» **What the task asks**
Here are some records. Repeat them all exactly.

Records from a data source:
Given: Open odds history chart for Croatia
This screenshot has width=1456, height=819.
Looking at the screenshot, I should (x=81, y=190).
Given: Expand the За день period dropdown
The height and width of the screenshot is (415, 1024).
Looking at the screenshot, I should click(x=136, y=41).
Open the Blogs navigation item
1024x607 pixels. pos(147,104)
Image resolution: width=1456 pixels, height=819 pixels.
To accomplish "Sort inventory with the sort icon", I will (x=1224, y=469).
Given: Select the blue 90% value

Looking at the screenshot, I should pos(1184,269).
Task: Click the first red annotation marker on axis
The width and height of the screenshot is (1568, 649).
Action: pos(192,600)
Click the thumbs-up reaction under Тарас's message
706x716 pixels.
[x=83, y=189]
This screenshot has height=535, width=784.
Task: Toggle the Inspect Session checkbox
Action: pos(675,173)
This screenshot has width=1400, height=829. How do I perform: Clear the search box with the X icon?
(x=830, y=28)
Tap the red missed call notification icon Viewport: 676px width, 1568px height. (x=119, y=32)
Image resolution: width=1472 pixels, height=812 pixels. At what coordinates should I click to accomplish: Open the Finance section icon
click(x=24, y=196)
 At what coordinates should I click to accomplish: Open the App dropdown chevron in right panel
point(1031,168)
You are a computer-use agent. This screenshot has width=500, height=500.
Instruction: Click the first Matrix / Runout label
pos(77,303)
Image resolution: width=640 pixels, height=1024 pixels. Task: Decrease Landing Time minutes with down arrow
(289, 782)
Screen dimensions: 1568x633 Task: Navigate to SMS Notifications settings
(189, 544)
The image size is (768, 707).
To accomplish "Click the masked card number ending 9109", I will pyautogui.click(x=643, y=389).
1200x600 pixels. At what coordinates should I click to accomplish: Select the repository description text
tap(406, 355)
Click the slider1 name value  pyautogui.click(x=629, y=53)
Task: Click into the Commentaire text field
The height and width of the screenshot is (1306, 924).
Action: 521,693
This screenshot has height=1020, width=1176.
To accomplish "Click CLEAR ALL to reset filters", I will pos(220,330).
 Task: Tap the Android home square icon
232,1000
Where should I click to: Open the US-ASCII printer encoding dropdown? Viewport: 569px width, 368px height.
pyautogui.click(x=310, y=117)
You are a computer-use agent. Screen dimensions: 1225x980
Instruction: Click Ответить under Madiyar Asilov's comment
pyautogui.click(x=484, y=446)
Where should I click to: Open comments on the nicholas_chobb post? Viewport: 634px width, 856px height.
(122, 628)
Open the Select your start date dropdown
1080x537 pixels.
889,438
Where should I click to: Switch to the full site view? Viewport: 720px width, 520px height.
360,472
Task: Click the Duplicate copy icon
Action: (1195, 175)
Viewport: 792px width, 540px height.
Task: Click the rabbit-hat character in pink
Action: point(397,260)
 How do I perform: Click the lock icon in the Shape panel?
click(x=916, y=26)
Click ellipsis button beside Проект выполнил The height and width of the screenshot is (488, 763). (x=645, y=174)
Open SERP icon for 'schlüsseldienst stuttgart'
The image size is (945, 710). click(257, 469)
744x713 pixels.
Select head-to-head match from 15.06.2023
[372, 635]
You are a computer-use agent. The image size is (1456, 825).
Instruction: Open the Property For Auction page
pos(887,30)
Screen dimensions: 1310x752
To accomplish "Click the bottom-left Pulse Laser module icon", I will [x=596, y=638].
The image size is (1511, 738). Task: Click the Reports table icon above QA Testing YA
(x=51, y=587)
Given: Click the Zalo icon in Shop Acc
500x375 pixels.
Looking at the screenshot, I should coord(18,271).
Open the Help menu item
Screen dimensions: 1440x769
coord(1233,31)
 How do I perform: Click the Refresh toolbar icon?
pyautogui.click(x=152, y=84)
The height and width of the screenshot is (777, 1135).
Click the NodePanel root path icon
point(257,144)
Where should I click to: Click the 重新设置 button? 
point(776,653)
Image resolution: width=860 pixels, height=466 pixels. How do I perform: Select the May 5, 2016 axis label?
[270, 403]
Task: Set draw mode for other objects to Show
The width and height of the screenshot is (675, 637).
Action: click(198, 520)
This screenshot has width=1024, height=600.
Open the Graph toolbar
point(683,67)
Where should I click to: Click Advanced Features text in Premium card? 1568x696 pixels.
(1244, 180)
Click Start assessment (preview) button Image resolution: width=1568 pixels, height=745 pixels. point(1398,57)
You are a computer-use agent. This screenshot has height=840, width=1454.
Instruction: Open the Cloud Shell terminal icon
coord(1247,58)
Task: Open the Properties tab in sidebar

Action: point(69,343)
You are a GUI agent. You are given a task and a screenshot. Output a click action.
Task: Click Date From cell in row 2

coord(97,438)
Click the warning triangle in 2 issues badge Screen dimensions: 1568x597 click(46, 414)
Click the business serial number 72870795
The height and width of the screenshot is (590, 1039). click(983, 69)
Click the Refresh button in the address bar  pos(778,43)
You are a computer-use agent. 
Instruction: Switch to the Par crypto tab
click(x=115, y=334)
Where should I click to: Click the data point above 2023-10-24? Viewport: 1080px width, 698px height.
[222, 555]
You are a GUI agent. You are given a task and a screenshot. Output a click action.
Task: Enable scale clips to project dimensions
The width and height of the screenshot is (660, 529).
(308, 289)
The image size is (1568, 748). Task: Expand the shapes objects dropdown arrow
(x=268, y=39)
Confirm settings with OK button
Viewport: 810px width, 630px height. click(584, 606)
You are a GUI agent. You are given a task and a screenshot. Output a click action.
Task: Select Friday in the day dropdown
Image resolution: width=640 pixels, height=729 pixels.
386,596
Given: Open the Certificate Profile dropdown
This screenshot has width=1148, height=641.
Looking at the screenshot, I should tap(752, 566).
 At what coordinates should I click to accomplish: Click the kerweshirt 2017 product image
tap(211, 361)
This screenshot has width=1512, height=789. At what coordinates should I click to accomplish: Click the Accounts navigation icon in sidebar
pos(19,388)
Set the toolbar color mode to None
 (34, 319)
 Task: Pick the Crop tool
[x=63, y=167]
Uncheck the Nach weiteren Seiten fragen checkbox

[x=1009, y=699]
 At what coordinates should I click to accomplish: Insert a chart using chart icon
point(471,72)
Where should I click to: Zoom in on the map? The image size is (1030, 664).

» **Solution for this problem**
Given: Open odds history chart for Croatia
This screenshot has width=1456, height=819.
Looking at the screenshot, I should (x=81, y=190).
Given: Expand the За день period dropdown
The height and width of the screenshot is (415, 1024).
Looking at the screenshot, I should click(x=136, y=41).
Open the Blogs navigation item
1024x607 pixels. pos(147,104)
Image resolution: width=1456 pixels, height=819 pixels.
To accomplish "Sort inventory with the sort icon", I will (x=1224, y=469).
Given: Select the blue 90% value

Looking at the screenshot, I should pos(1184,269).
Task: Click the first red annotation marker on axis
The width and height of the screenshot is (1568, 649).
Action: pos(192,600)
Click the thumbs-up reaction under Тарас's message
706x716 pixels.
[x=83, y=189]
This screenshot has height=535, width=784.
Task: Toggle the Inspect Session checkbox
Action: pos(675,173)
This screenshot has width=1400, height=829. How do I perform: Clear the search box with the X icon?
(x=830, y=28)
Tap the red missed call notification icon Viewport: 676px width, 1568px height. (x=119, y=32)
Image resolution: width=1472 pixels, height=812 pixels. At what coordinates should I click to accomplish: Open the Finance section icon
click(x=24, y=196)
 At what coordinates should I click to accomplish: Open the App dropdown chevron in right panel
point(1031,168)
You are a computer-use agent. This screenshot has width=500, height=500.
Instruction: Click the first Matrix / Runout label
pos(77,303)
Image resolution: width=640 pixels, height=1024 pixels. Task: Decrease Landing Time minutes with down arrow
(289, 782)
Screen dimensions: 1568x633 Task: Navigate to SMS Notifications settings
(189, 544)
The image size is (768, 707).
To accomplish "Click the masked card number ending 9109", I will pyautogui.click(x=643, y=389).
1200x600 pixels. At what coordinates should I click to accomplish: Select the repository description text
tap(406, 355)
Click the slider1 name value  pyautogui.click(x=629, y=53)
Task: Click into the Commentaire text field
The height and width of the screenshot is (1306, 924).
Action: 521,693
This screenshot has height=1020, width=1176.
To accomplish "Click CLEAR ALL to reset filters", I will pos(220,330).
 Task: Tap the Android home square icon
232,1000
Where should I click to: Open the US-ASCII printer encoding dropdown? Viewport: 569px width, 368px height.
pyautogui.click(x=310, y=117)
You are a computer-use agent. Screen dimensions: 1225x980
Instruction: Click Ответить under Madiyar Asilov's comment
pyautogui.click(x=484, y=446)
Where should I click to: Open comments on the nicholas_chobb post? Viewport: 634px width, 856px height.
(122, 628)
Open the Select your start date dropdown
1080x537 pixels.
889,438
Where should I click to: Switch to the full site view? Viewport: 720px width, 520px height.
360,472
Task: Click the Duplicate copy icon
Action: (1195, 175)
Viewport: 792px width, 540px height.
Task: Click the rabbit-hat character in pink
Action: point(397,260)
 How do I perform: Click the lock icon in the Shape panel?
click(x=916, y=26)
Click ellipsis button beside Проект выполнил The height and width of the screenshot is (488, 763). (x=645, y=174)
Open SERP icon for 'schlüsseldienst stuttgart'
The image size is (945, 710). click(257, 469)
744x713 pixels.
Select head-to-head match from 15.06.2023
[372, 635]
You are a computer-use agent. The image size is (1456, 825).
Instruction: Open the Property For Auction page
pos(887,30)
Screen dimensions: 1310x752
To accomplish "Click the bottom-left Pulse Laser module icon", I will [x=596, y=638].
The image size is (1511, 738). Task: Click the Reports table icon above QA Testing YA
(x=51, y=587)
Given: Click the Zalo icon in Shop Acc
500x375 pixels.
Looking at the screenshot, I should coord(18,271).
Open the Help menu item
Screen dimensions: 1440x769
coord(1233,31)
 How do I perform: Click the Refresh toolbar icon?
pyautogui.click(x=152, y=84)
The height and width of the screenshot is (777, 1135).
Click the NodePanel root path icon
point(257,144)
Where should I click to: Click the 重新设置 button? 
point(776,653)
Image resolution: width=860 pixels, height=466 pixels. How do I perform: Select the May 5, 2016 axis label?
[270, 403]
Task: Set draw mode for other objects to Show
The width and height of the screenshot is (675, 637).
Action: click(198, 520)
This screenshot has width=1024, height=600.
Open the Graph toolbar
point(683,67)
Where should I click to: Click Advanced Features text in Premium card? 1568x696 pixels.
(1244, 180)
Click Start assessment (preview) button Image resolution: width=1568 pixels, height=745 pixels. point(1398,57)
You are a computer-use agent. This screenshot has height=840, width=1454.
Instruction: Open the Cloud Shell terminal icon
coord(1247,58)
Task: Open the Properties tab in sidebar

Action: point(69,343)
You are a GUI agent. You are given a task and a screenshot. Output a click action.
Task: Click Date From cell in row 2

coord(97,438)
Click the warning triangle in 2 issues badge Screen dimensions: 1568x597 click(46, 414)
Click the business serial number 72870795
The height and width of the screenshot is (590, 1039). click(983, 69)
Click the Refresh button in the address bar  pos(778,43)
You are a computer-use agent. 
Instruction: Switch to the Par crypto tab
click(x=115, y=334)
Where should I click to: Click the data point above 2023-10-24? Viewport: 1080px width, 698px height.
[222, 555]
You are a GUI agent. You are given a task and a screenshot. Output a click action.
Task: Enable scale clips to project dimensions
The width and height of the screenshot is (660, 529).
(308, 289)
The image size is (1568, 748). Task: Expand the shapes objects dropdown arrow
(x=268, y=39)
Confirm settings with OK button
Viewport: 810px width, 630px height. click(584, 606)
You are a GUI agent. You are given a task and a screenshot. Output a click action.
Task: Select Friday in the day dropdown
Image resolution: width=640 pixels, height=729 pixels.
386,596
Given: Open the Certificate Profile dropdown
This screenshot has width=1148, height=641.
Looking at the screenshot, I should tap(752, 566).
 At what coordinates should I click to accomplish: Click the kerweshirt 2017 product image
tap(211, 361)
This screenshot has width=1512, height=789. At what coordinates should I click to accomplish: Click the Accounts navigation icon in sidebar
pos(19,388)
Set the toolbar color mode to None
 (34, 319)
 Task: Pick the Crop tool
[x=63, y=167]
Uncheck the Nach weiteren Seiten fragen checkbox

[x=1009, y=699]
 At what coordinates should I click to accomplish: Insert a chart using chart icon
point(471,72)
Where should I click to: Zoom in on the map? The image size is (1030, 664).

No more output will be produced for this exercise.